I'm not saying do or don't.  What I was saying is that I wouldn't not do something the way you want to do it because someone thinks it's against standard practice or has an easier way to do it.  I'm absolutely brand new to this model engine building but for my day job I work on diesel engines with a 23:1 compression ratio.  To achieve that high compression most of our engines use a kerosine based JP8 style of diesel with a cetane number around 35 or so if I remember right.  So unless there is something I'm overlooking here, I just don't see why you couldn't do a longer stroke higher compression engine the way you had originally wanted to.  Good luck to you whichever way you decide to take this project though!


----------



## OrangeAlpine (Jan 6, 2013)

As promised, I have given this engine quite a bit of thought.  It was obvious it was going to be long and spindly looking.  After much thinking and a couple of nightmares, this is what I came up with:

Gentleman, meet Funky.







A horizontal gasoline beam engine.

A few more photos of the engine as it goes through one rotation.

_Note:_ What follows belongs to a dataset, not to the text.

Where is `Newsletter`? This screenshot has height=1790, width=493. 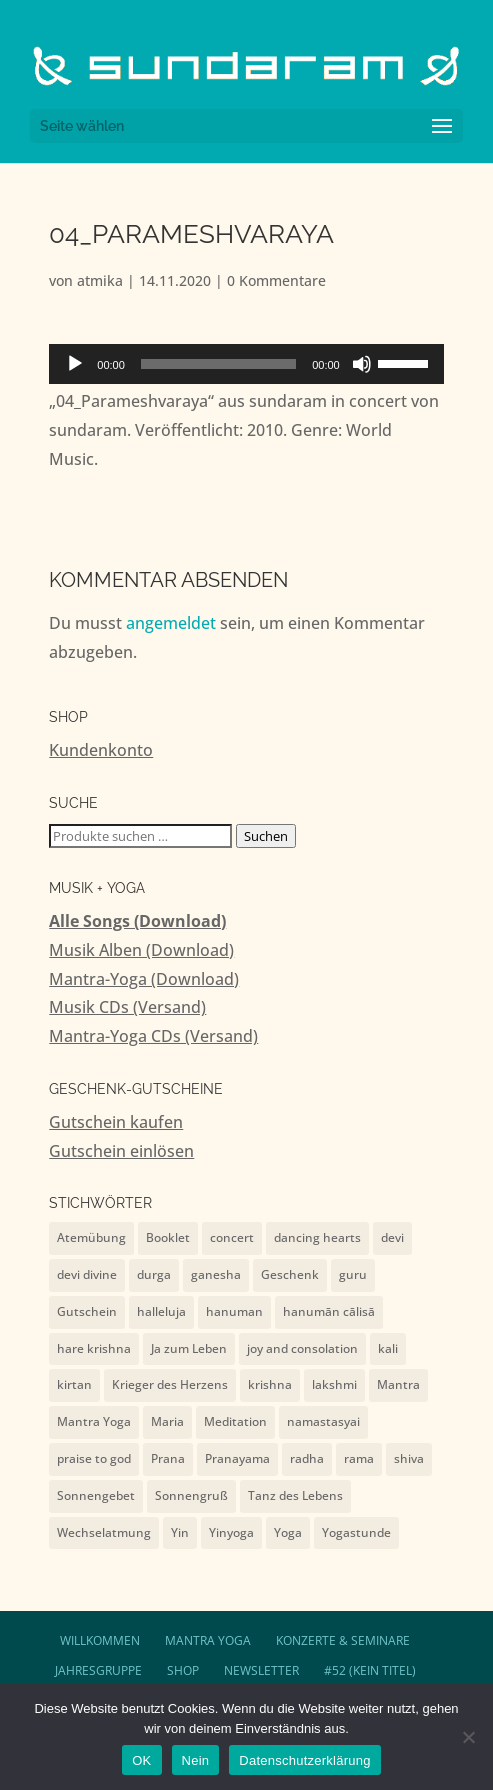 Newsletter is located at coordinates (261, 1670).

The bore is 1 1/8", stroke 3 3/4", crank throw 3/4" (1 1/2" stroke of the connecting rod.  Keep in mind this is the crudest of mock ups, done to get a feel of the concept.  The rest of the engine would be totally conventional, with the exception of the auxiliary exhaust.  Any ideas or comments?

Bill


----------



## MuellerNick (Jan 7, 2013)

A beam engine, that has fallen over. 
I would limit the tilting of the vertical lever to +/- 30°. Things start to bind if you go higher.

Since long, I like the idea of a super long stroke, but I didn't build anything. I'll watch your progress.


Nick


----------



## 4ndy (Jan 21, 2013)

Tin Falcon said:


> Bill look into the designs of Hamilton "Dick" Upshur
> 
> http://hamiltonupshur.tripod.com/
> these engines are 3/4 bore.
> Tin



I have mentioned this before on this forum and I am attempting to tie up all the loose ends, but I am the grandson of Hamilton Upshur and I have been working with my Aunt to redo the website where his plans are sold. Tripod is quite dated and the advertisements just make the site unreadable. In the process of fixing this the website has moved locations

UpshurEngineWorks.com

this is the new web address for Upshur Engine Works. you will notice it looks identical to the old site, minus the nasty ads. Hopefully this will continue to suffice as I work as hard as I can to put together a new and improved site.

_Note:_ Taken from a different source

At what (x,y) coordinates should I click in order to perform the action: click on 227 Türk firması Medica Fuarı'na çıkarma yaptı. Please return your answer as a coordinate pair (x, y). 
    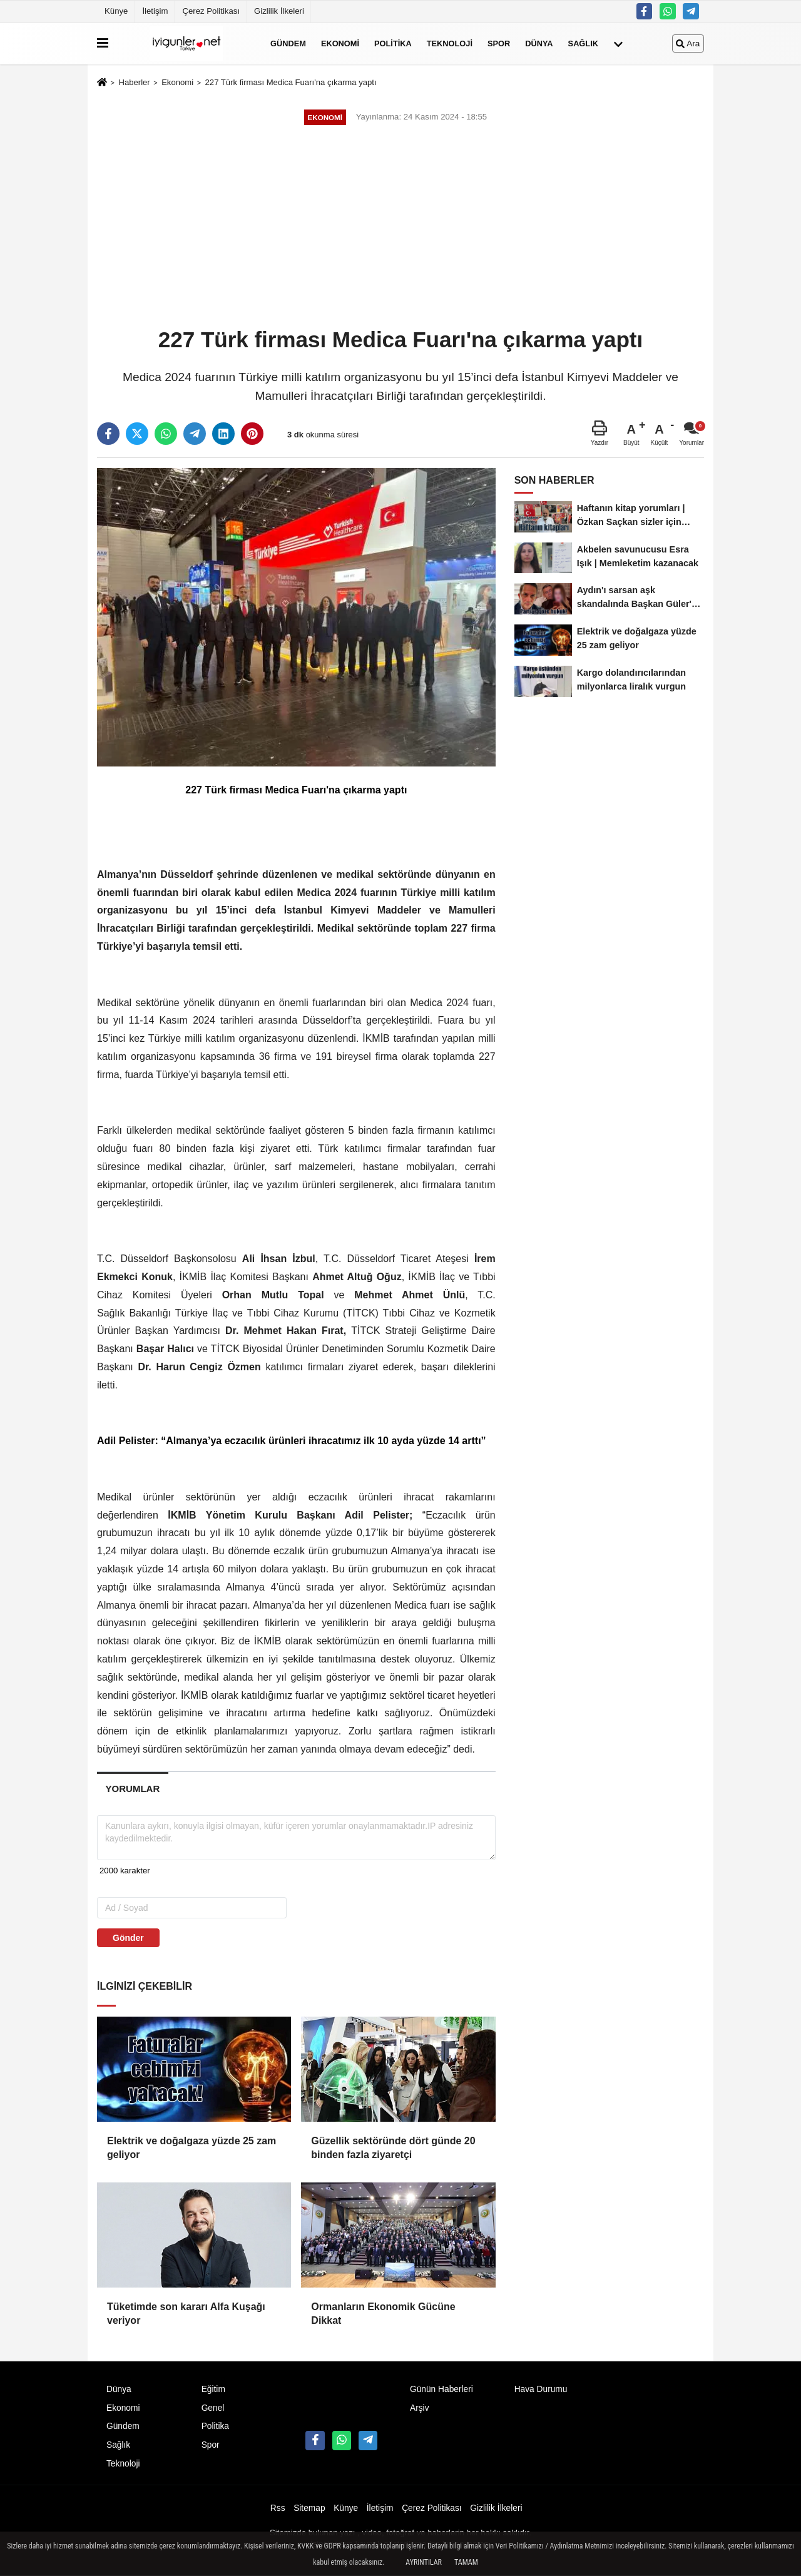
    Looking at the image, I should click on (291, 82).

If anyone knows any other place on the internet where the old web address is still advertised can you please change it or bring it to my attention. I can be emailed directly at [email protected]


----------



## OrangeAlpine (Jan 26, 2013)

I took Nick's advice and lengthened the lever.  The action was not binding, but was somewhat herky-jerky.  It is now much smoother.

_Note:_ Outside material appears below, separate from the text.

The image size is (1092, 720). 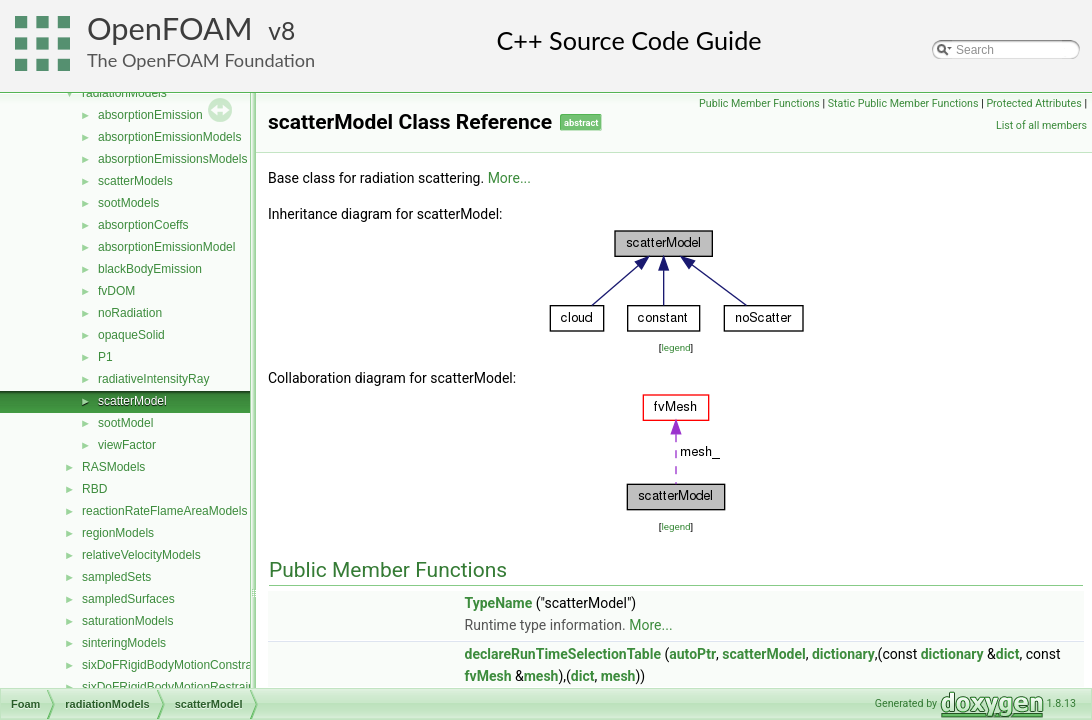 What do you see at coordinates (127, 621) in the screenshot?
I see `saturationModels` at bounding box center [127, 621].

I had an idea that I pursued.  Here it is.





The action is the same.  I like the original because it is somewhat self balancing.  I like the second one because it is more compact.

Opinions?  Keep in mind this is to be built only as an oddball, although I do want to keep it mechanically sound.

Bill


----------



## OrangeAlpine (Jan 27, 2013)

Hmmm.  Several lookers, no opinions.  

After further cogitation, I really like the idea of balancing the engine using reciprocating weight rather than rotating weight.  How about using the "lever" engine design, but with a counterweight on the end of the beam?

Any thoughts on which design would make the most interesting engine?

Bill


----------



## MuellerNick (Jan 27, 2013)

> I like the second one because it is more compact.



Looks better to me. With the first setup, the flywheel is quite up in the sky. The second one looks more natural.
As it is now, stop playing around and make chips! 

Just my opinion.


Nick


----------



## OrangeAlpine (Jan 27, 2013)

MuellerNick said:


> Looks better to me. With the first setup, the flywheel is quite up in the sky. The second one looks more natural.
> As it is now, stop playing around and make chips!
> 
> Just my opinion.
> ...


Thank you Nick.  

There's only one problem with making chips:  I have no idea how I'm actually going to make the thing.  So far, this has been an exercise to determine proof of concept and gain some idea of proportion.  In fact, I'm thinking I will have to pursue a wooden mockup a little further, something that is actually made to predetermined size and conformation!

Unless, or course, someone comes up with drawings.

Bill


----------



## OrangeAlpine (Jan 29, 2013)

I know that I stated that aside from the bore/stroke ratio, the engine was going to be conventional, but I'm going to renege.  I'm seriously consider making it gearless, using Philip Duclos's Maverick as a model.  Also thinking of using an eccentric to activate the exhaust valve.  Does anyone have any experience doing that?

Wait a minute, why not use the beam to activate the valve?  

Bill


----------



## el gringo (Jan 29, 2013)

Chuck;
Off topic question...
I am building the Henry Ford engine and saving the fuel system for last. I don't understand the reasoning behind the 'restrictor orifice' reasoning and did you use in your builds? Orifice size?

ray m


----------